§ **Aim of the task**
For the material below, return exactly the lines starting at the line containing "Click the cloud" and ending at the line containing "The width and", both ends included, and no others.

-- Material for this task follows --

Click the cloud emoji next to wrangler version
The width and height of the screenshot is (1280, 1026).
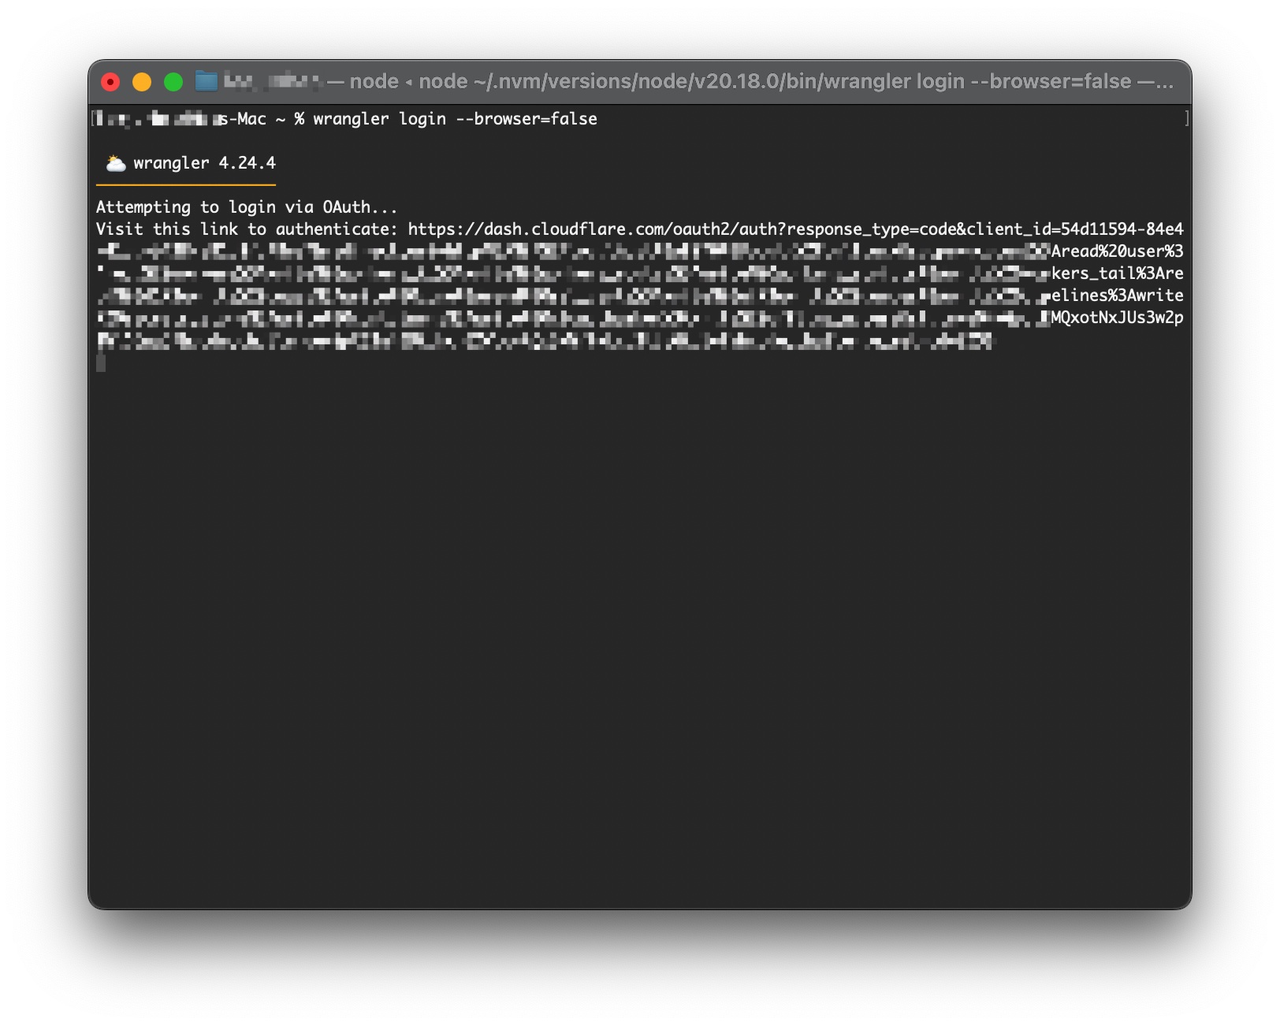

-- Material for this task concluded --
-- Material for this task follows --

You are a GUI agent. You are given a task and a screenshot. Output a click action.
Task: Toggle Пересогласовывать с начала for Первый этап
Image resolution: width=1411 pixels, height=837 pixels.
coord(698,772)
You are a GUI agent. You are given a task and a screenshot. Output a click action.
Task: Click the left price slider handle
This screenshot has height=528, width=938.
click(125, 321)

-- Material for this task concluded --

§ **Written solution**
Click the cloud emoji next to wrangler version
The width and height of the screenshot is (1280, 1026).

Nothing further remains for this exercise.